According to various embodiments, the power spectrum of an interpolated well or sample series can be quantitatively processed to identify noisy wells or samples. For example, a normalized variance of the power spectrum curve of the sample series can be computed. In some embodiments, if the normalized variance of the dissociation curve is above a defined noise discrimination threshold, the sample data can be classified as noise. According to various embodiments, the noise discrimination threshold can comprise a user-defined threshold. According to various embodiments, the noise discrimination threshold can comprise an automatically-generated threshold, for instance based on statistical measures. According to various embodiments, the noise discrimination threshold can comprise an empirically-derived threshold, for instance, an average threshold of known good wells or samples. In some embodiments, the normalized, rather than absolute, variance or other statistical measure can be used to accommodate data from different samples, for example, to process samples displaying different initial fluorescent intensities.

According to various embodiments, the analysis can comprise filtering the interpolated temperature data by a Gaussian kernel or other function. According to various embodiments, the filtered, interpolated data can be further filtered or processed by the derivative of the Gaussian kernel, or other derivative or other function. According to various embodiments, application of a derivative function, for instance a first-order derivative function, can produce a differential melt or dissociation curve, such as, for example, the curves shown in FIG. 5(A). FIG. 5(A) displays differential traces for a set of multiple samples or wells. According to various embodiments, when a first-order derivative is computed, the analysis can comprise utilizing a Canny edge detection algorithm filtering technique to calculate the first derivative of the dissociation curve. The Canny filtering technique is, for example, described in: J. Canny, “A Computational Approach to Edge Detection”, IEEE Transactions on Pattern Analysis and Machine Intelligence, Vol. 8, No. 6, Nov. 1986, which document is herein incorporated in its entirety by reference. As, for example, illustrated in FIG. 5(B), edge detection processing can reduce the effects of sharpened transitions in noisy derivative signals.

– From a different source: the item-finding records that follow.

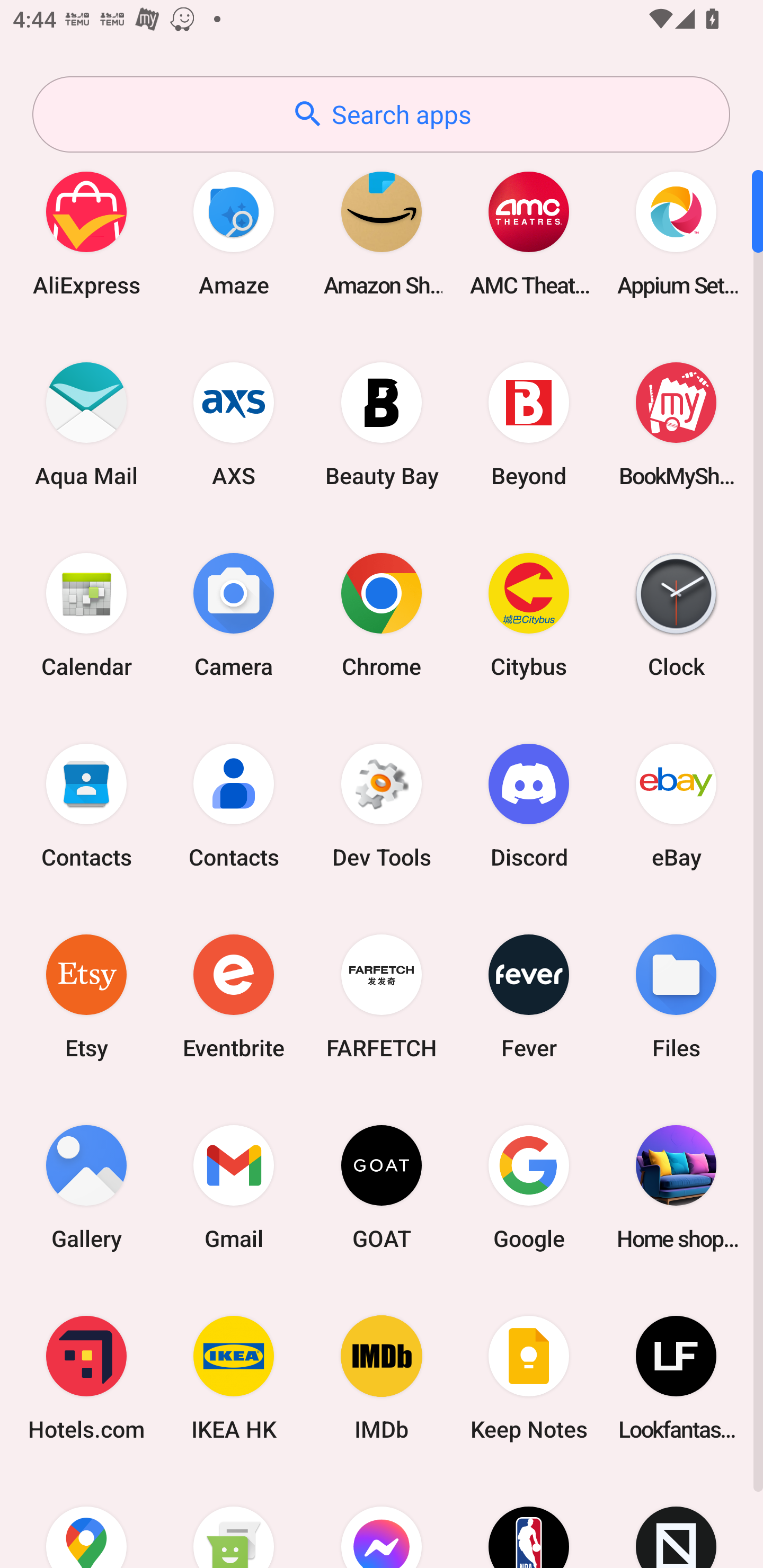
  Search apps (381, 114)
AliExpress (86, 233)
Amaze (233, 233)
Amazon Shopping (381, 233)
AMC Theatres (528, 233)
Appium Settings (676, 233)
Aqua Mail (86, 424)
AXS (233, 424)
Beauty Bay (381, 424)
Beyond (528, 424)
BookMyShow (676, 424)
Calendar (86, 614)
Camera (233, 614)
Chrome (381, 614)
Citybus (528, 614)
Clock (676, 614)
Contacts (86, 805)
Contacts (233, 805)
Dev Tools (381, 805)
Discord (528, 805)
eBay (676, 805)
Etsy (86, 996)
Eventbrite (233, 996)
FARFETCH (381, 996)
Fever (528, 996)
Files (676, 996)
Gallery (86, 1186)
Gmail (233, 1186)
GOAT (381, 1186)
Google (528, 1186)
Home shopping (676, 1186)
Hotels.com (86, 1377)
IKEA HK (233, 1377)
IMDb (381, 1377)
Keep Notes (528, 1377)
Lookfantastic (676, 1377)
Maps (86, 1520)
Messaging (233, 1520)
Messenger (381, 1520)
NBA (528, 1520)
Novelship (676, 1520)
Given the description of an element on the screen output the (x, y) to click on. 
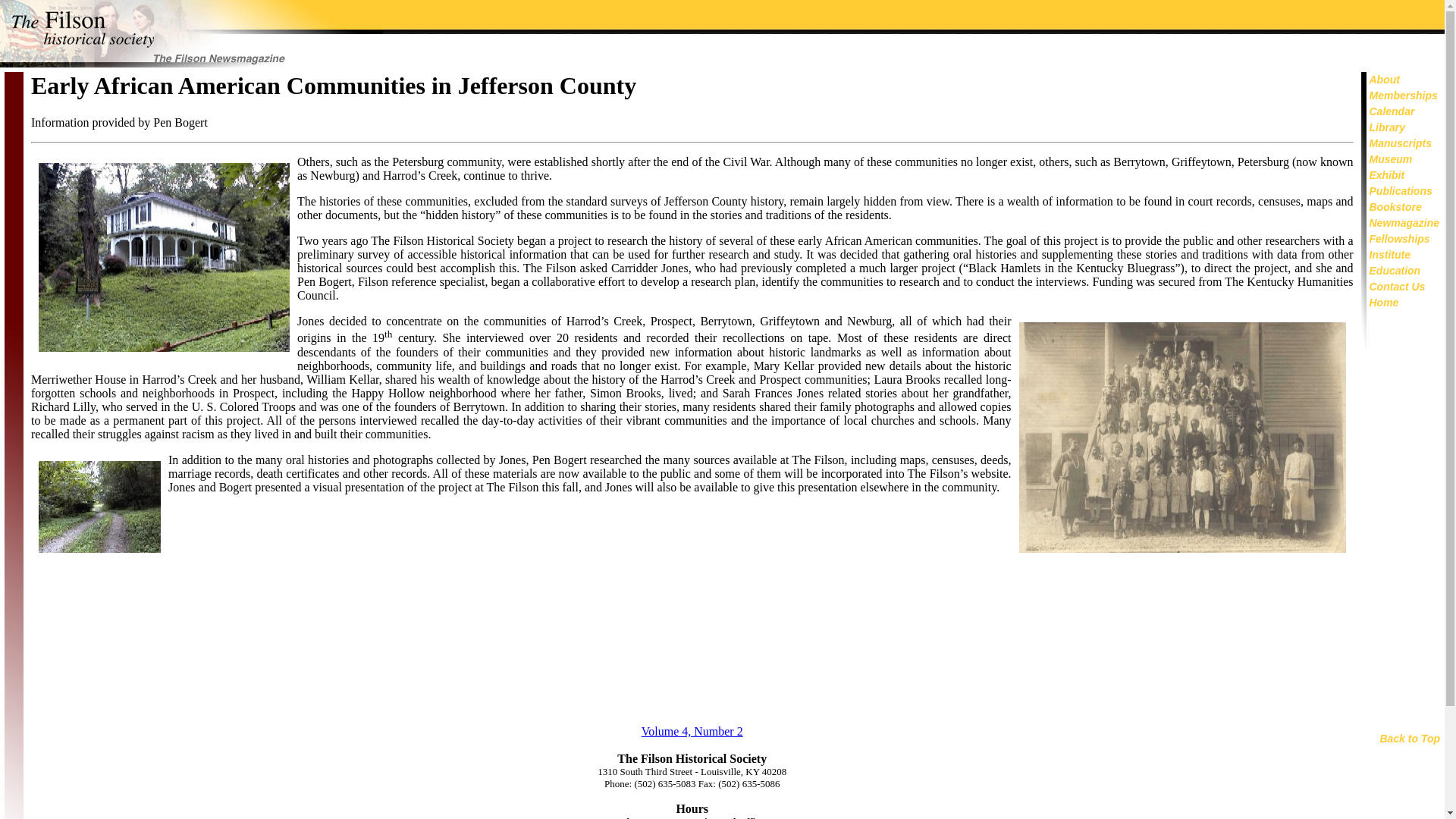
Publications (1401, 191)
Contact Us (1397, 286)
Bookstore (1396, 206)
Museum (1391, 159)
Calendar (1392, 111)
Manuscripts (1400, 143)
Memberships (1404, 95)
Back to Top (1408, 738)
Institute (1390, 254)
Exhibit (1387, 174)
Given the description of an element on the screen output the (x, y) to click on. 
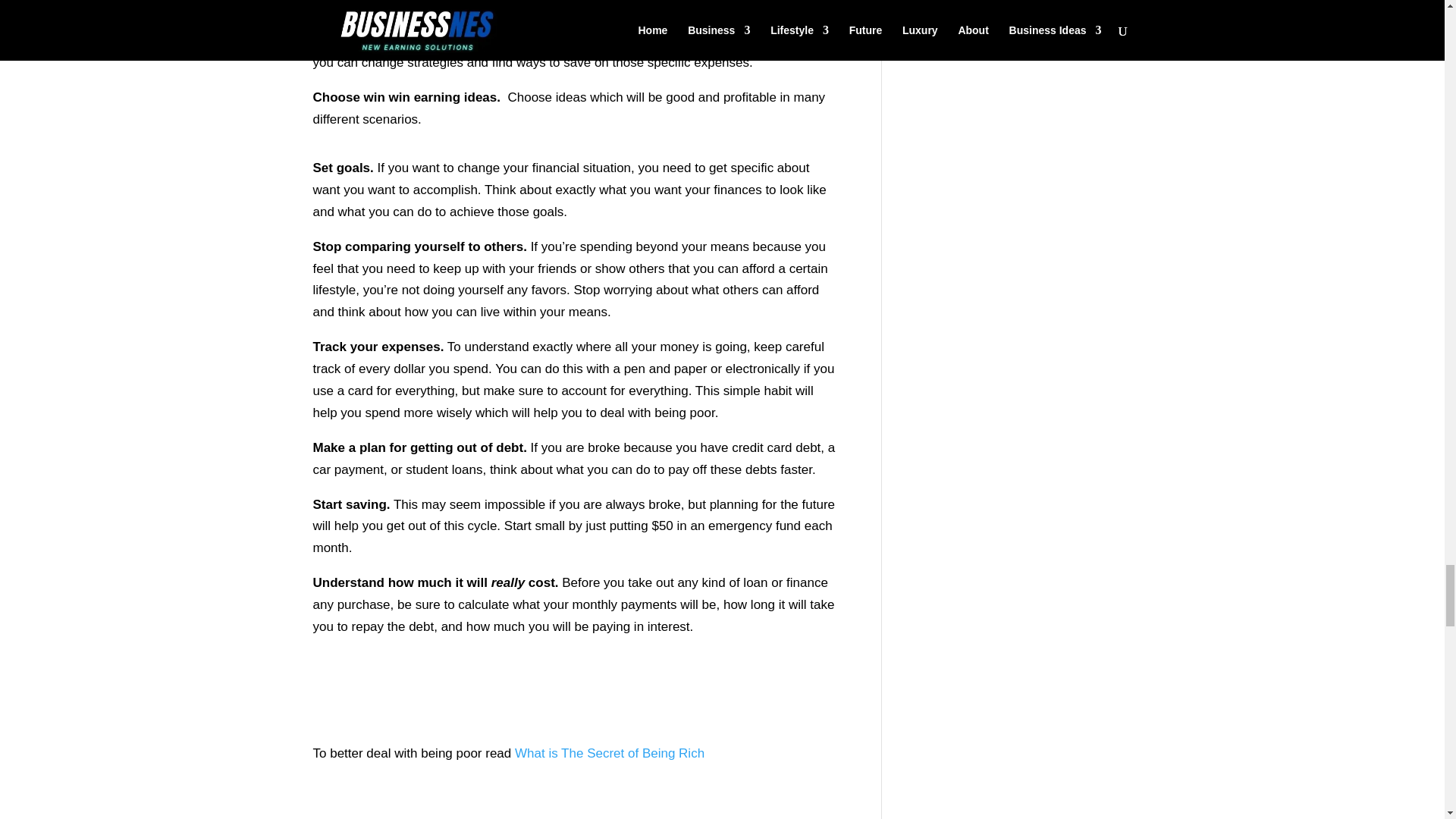
Spend Money Wisely (539, 412)
What is The Secret of Being Rich (609, 753)
Given the description of an element on the screen output the (x, y) to click on. 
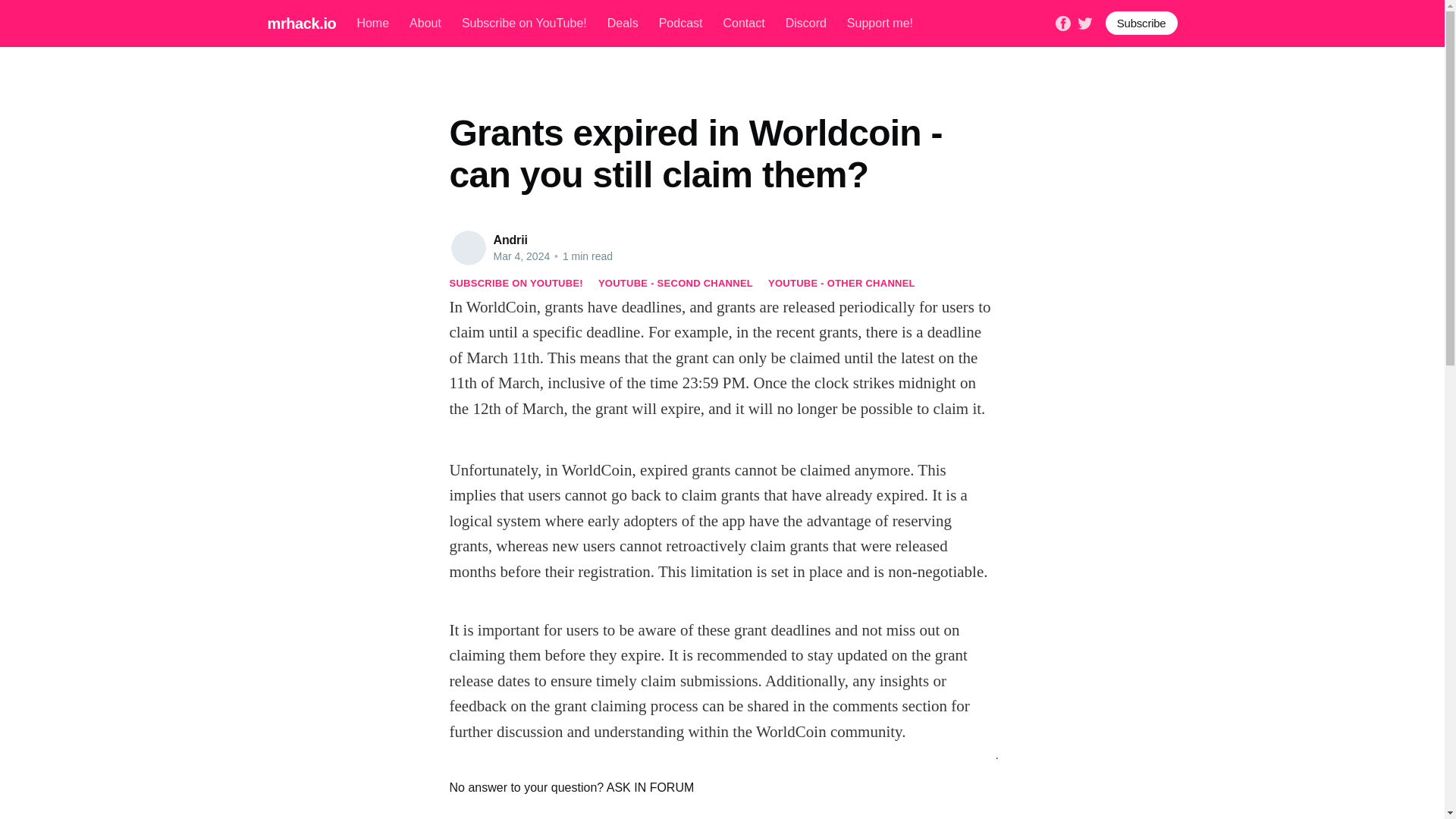
About (425, 22)
Support me! (879, 22)
No answer to your question? ASK IN FORUM (721, 787)
Contact (743, 22)
Discord (806, 22)
YOUTUBE - SECOND CHANNEL (675, 283)
Facebook (1062, 21)
Home (372, 22)
Podcast (681, 22)
Deals (623, 22)
Andrii (510, 239)
SUBSCRIBE ON YOUTUBE! (515, 283)
YOUTUBE - OTHER CHANNEL (841, 283)
Subscribe (1141, 23)
Twitter (1085, 21)
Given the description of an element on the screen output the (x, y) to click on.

According to various embodiments, the dissociation analysis can further comprise extrapolating data points at the beginning and at the end of the raw or interpolated dissociation curve, before the first derivative calculation. This can, for instance, improve the correctness or accuracy of the first derivative calculations at the beginning and at the end of the dissociation curve.

According to various embodiments, the dissociation analysis can comprise detecting and analyzing the peaks of the first derivative of the dissociation curve (i.e., the differential melting curve), that sit on top of a low-frequency “pedestal” or offset. According to various embodiments, the “pedestal” can designate very low frequency components of the differential melting curve. According to various embodiments, the analysis can comprise removing the pedestal or low-frequency components, and evaluating the heights of the modified differential melting curve peaks left after the pedestal or baseline is subtracted or otherwise compensated for. According to various embodiments, techniques for removing the pedestal can comprise the processing shown in the flow diagram illustrated in FIG. 6. In step 602, processing can begin. In step 604, a data segment can be received, for instance, a fluorescent emission series from one or more samples obtained or captured from a PCR machine, or other source. In step 606, the initial or left-most peak can be identified, for example, the left-most peak labeled indexPeak. In step 608, a first valley to the left of the initially identified indexPeak can be identified, pointed to by a parameter such as indexLeft with height leftHeight. In step 610, a first valley to the right of the initially identified indexPeak can be identified, pointed to by a parameter such as indexRight with height rightHeight. In step 612, a variable pedestalHeight can be set to the maximum of the parameters leftheight and rightHeight. In step 614, the data segment to the left of indexRight can be thresholded by applying pedestalHeight as a threshold value, thus generating the first peak with the pedestal or low-frequency baseline removed. In step 616, data to the left of indexRight of the current data segment can be recursively removed, to thereby subtract or equalize for the pedestal throughout the source data set. In step 618, processing can end, repeat, return to a prior processing point, or proceed to a further processing point.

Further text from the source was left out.